The Winter Palace in St Petersburg is the largest of all. Built between the late 1730s and 1837, it has 1,786 doors, 1,945 windows, 1,500 rooms and 117 staircases. Its main façade is 150 m long and 30 m high.
The Royal Palace of Stockholm is the largest still in new for its original purpose. Erected between 1697 and 1760, it is also one of the oldest Classical palaces after Versailles (its construction started 13 years before the completion of Versailles). This large block of 230 m on 125 m contains 1,430 rooms.
The Royal Palace of Brussels has a longer façade than Buckingham Palace.

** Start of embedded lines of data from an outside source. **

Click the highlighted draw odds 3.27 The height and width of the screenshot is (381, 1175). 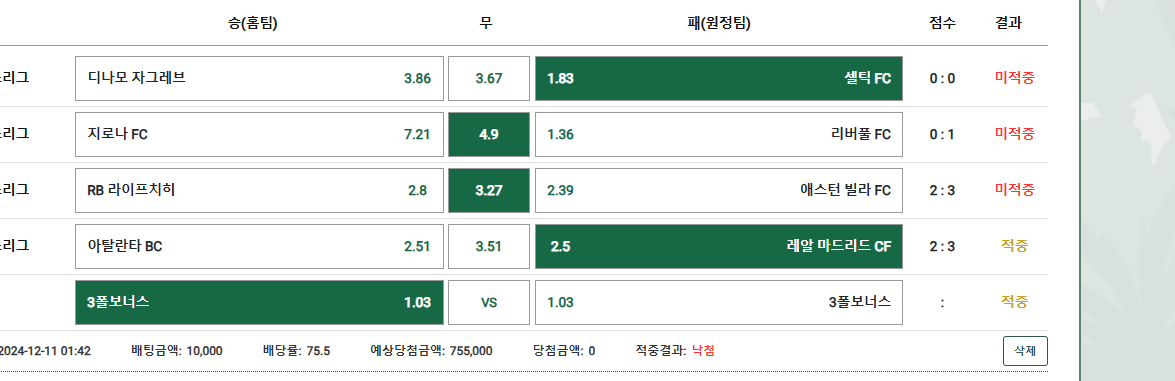(x=489, y=190)
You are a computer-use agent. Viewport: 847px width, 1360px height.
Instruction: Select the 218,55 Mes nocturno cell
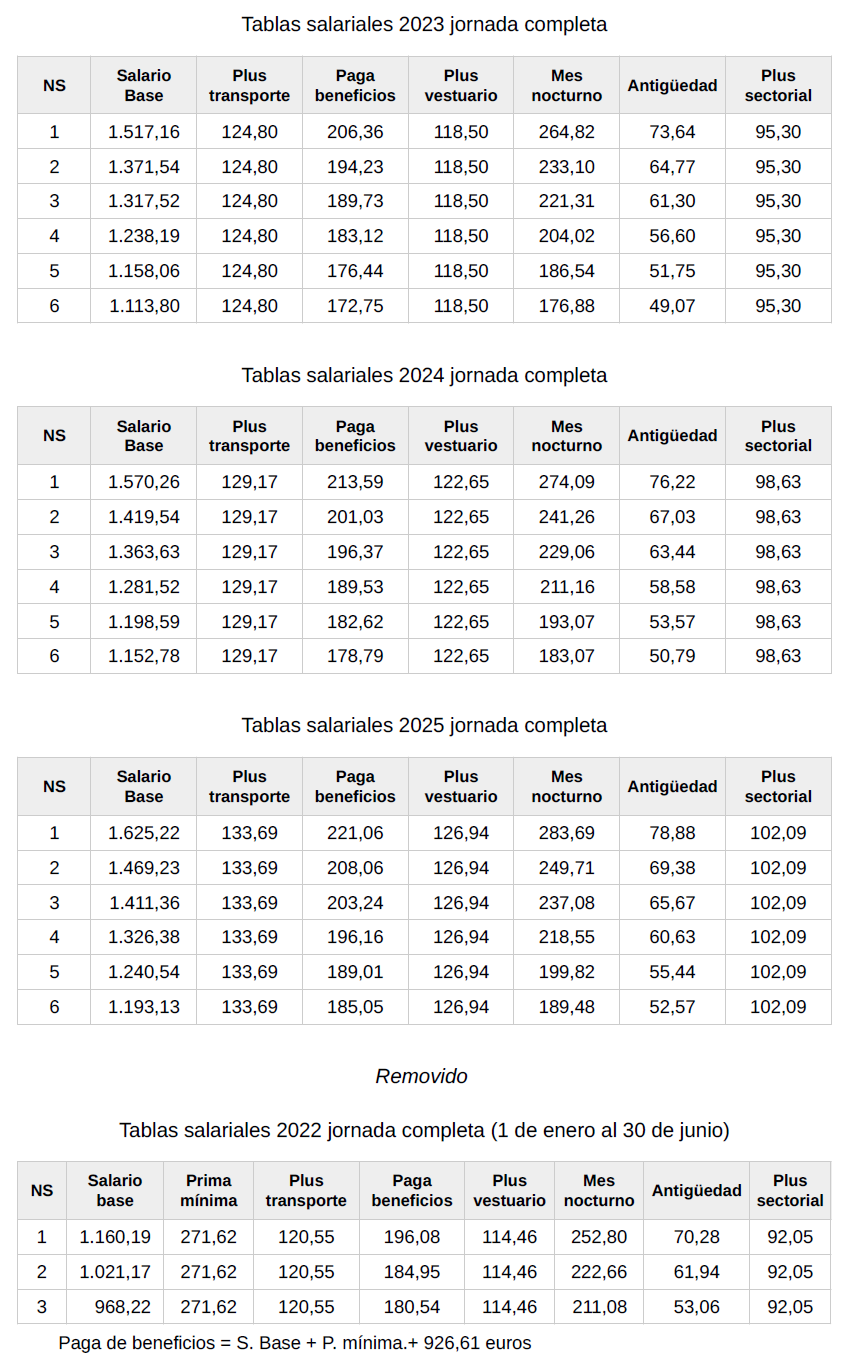[567, 937]
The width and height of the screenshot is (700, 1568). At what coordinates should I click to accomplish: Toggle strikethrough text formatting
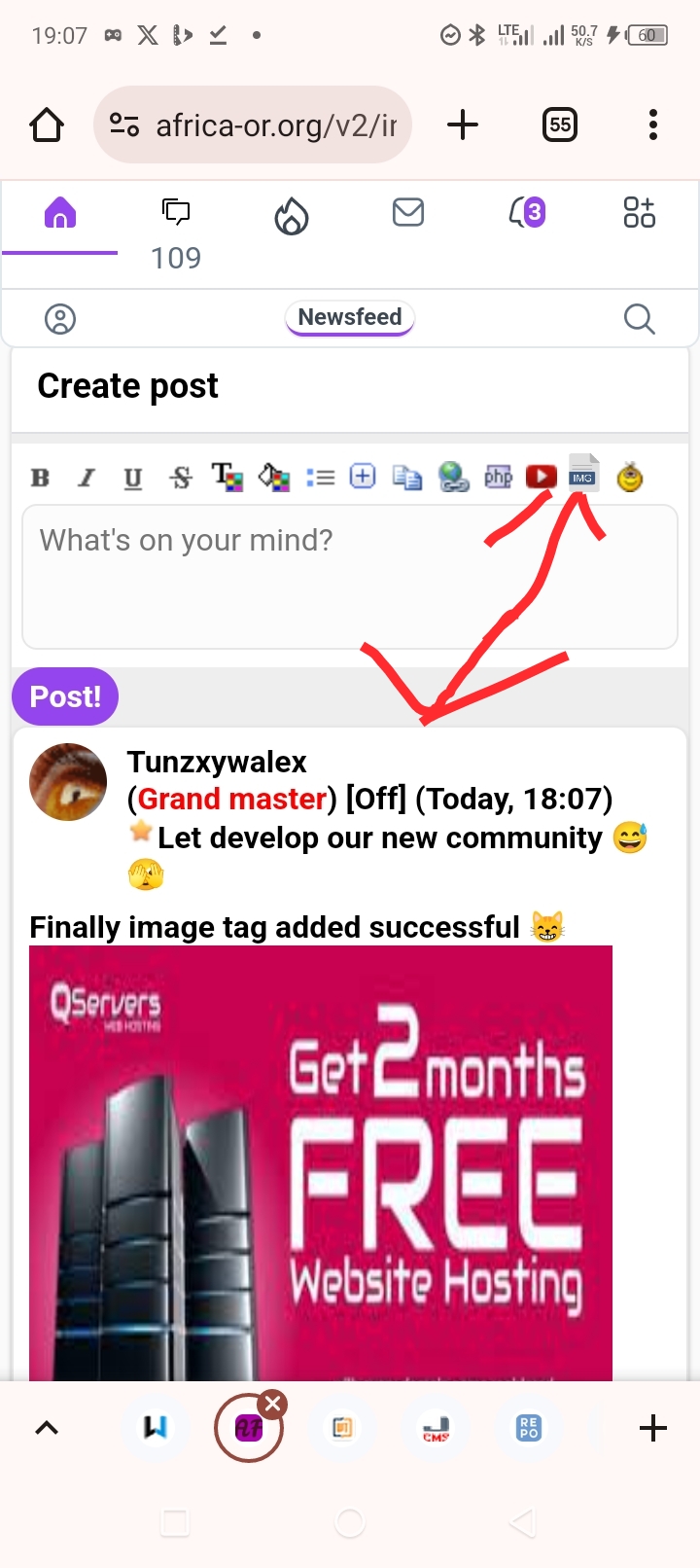click(x=181, y=478)
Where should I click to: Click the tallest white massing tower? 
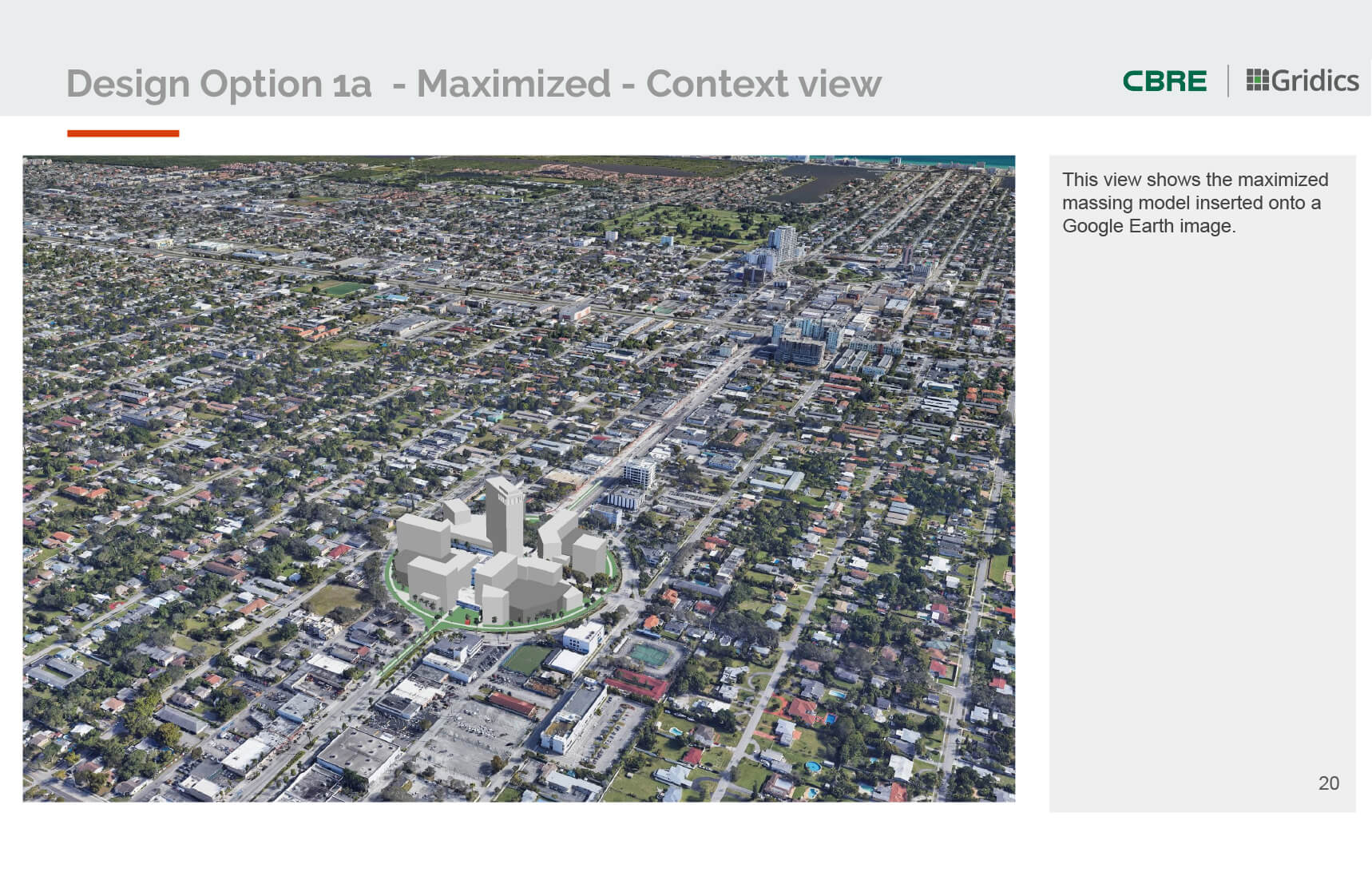pyautogui.click(x=505, y=515)
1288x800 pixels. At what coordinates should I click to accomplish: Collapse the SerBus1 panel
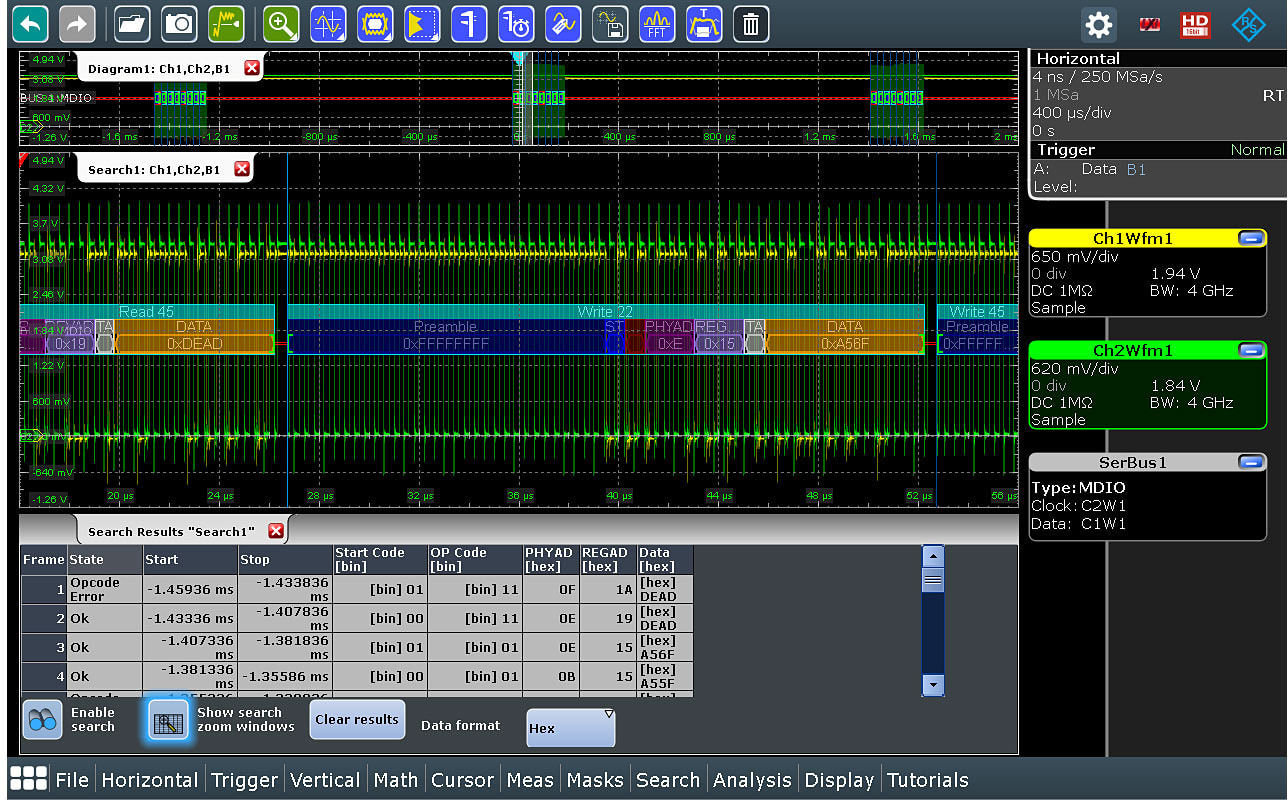pyautogui.click(x=1249, y=462)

Constructed as the Classical palace from 1775 on the ruins of the Coudenberg Palace, the former seat of the Dukes of Brabant, the palace became royal in 1831 and was modified and enlarged by Leopold II between 1862 and 1865. There is unfortunately very little information available regarding its size. The even larger Royal Castle of Laeken, where the Belgian Royal family now live, is all the more mysterious (and closed to the public). Judging from Google maps it forms a U with a core roughly 300 m in length with wings of 200 m. Unfolded it would create a 700 m long façade, against 500 m for Versailles.
Herrenchiemsee Palace, 60 km south east of Munich, is a Bavarian copy of Versailles. Built between 1878 to 1886, it reproduces the main features of its French counterpart, including the Hall of Mirrors and the Ambassador Staircase (now lost in Versailles itself). Its construction cost 125 years ago was estimated around 100 million euro at current value.
Schönbrunn Palace in Vienna is contemporary to Versailles (it was built between 1696 and 1701), but represents the Baroque style, the opposite current of Neoclassicism. It has 1441 rooms.